[Collected data entries]
---------------

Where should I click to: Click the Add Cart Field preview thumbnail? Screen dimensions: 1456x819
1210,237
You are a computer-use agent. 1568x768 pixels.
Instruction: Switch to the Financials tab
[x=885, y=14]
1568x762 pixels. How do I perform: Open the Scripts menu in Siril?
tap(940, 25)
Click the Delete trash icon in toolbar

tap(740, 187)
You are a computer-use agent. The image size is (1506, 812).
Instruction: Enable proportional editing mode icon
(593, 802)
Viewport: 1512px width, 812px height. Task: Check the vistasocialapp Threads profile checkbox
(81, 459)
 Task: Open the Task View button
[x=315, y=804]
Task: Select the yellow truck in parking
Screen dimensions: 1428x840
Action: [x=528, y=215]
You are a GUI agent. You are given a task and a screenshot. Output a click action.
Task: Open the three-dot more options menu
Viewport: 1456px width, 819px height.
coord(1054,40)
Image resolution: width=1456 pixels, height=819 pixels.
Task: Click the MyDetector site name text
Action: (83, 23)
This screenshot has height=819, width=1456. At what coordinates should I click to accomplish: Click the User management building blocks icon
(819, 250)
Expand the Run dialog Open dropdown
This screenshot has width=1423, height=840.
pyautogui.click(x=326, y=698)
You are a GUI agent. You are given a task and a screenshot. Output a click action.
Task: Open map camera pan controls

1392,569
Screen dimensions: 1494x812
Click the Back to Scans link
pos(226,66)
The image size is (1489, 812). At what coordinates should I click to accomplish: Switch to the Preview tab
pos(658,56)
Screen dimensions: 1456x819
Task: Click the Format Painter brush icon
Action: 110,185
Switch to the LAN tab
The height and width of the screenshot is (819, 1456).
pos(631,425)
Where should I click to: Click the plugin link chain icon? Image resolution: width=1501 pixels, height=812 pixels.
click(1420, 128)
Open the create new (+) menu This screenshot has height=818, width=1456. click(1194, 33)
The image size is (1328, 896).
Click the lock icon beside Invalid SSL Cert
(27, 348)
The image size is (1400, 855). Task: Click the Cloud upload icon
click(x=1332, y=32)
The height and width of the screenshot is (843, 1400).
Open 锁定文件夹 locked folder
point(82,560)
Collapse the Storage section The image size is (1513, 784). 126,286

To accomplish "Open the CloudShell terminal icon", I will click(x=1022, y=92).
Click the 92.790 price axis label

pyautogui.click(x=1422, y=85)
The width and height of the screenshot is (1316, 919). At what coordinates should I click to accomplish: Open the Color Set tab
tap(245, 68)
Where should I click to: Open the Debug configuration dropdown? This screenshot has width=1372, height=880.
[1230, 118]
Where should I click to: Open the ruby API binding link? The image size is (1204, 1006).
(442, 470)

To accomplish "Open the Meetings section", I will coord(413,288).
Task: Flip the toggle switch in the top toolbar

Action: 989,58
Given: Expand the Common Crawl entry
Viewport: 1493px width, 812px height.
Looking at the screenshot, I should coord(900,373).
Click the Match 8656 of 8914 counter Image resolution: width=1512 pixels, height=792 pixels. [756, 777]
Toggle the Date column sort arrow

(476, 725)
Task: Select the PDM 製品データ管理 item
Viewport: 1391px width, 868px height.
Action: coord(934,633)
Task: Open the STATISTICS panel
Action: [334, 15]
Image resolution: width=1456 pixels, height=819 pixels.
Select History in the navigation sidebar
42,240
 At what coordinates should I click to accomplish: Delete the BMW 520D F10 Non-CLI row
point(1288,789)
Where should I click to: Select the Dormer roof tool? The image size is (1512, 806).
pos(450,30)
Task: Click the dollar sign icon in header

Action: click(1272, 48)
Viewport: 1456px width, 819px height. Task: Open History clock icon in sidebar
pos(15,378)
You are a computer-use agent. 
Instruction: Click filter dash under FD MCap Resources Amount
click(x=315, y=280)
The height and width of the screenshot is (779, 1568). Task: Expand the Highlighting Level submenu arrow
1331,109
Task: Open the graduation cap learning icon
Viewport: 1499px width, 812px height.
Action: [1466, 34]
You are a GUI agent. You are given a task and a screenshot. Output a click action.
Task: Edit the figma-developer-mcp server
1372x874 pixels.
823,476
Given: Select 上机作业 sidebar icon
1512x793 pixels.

---------------

### What you should do
Write the "At what coordinates should I click to accomplish: Delete" line and all later lines exactly. Stop at the end of the data.

### Response for this exercise
 At what coordinates should I click to accomplish: Delete the BMW 520D F10 Non-CLI row
point(1288,789)
Where should I click to: Select the Dormer roof tool? The image size is (1512, 806).
pos(450,30)
Task: Click the dollar sign icon in header

Action: click(1272, 48)
Viewport: 1456px width, 819px height. Task: Open History clock icon in sidebar
pos(15,378)
You are a computer-use agent. 
Instruction: Click filter dash under FD MCap Resources Amount
click(x=315, y=280)
The height and width of the screenshot is (779, 1568). Task: Expand the Highlighting Level submenu arrow
1331,109
Task: Open the graduation cap learning icon
Viewport: 1499px width, 812px height.
Action: [1466, 34]
You are a GUI agent. You are given a task and a screenshot. Output a click action.
Task: Edit the figma-developer-mcp server
1372x874 pixels.
823,476
Given: Select 上机作业 sidebar icon
1512x793 pixels.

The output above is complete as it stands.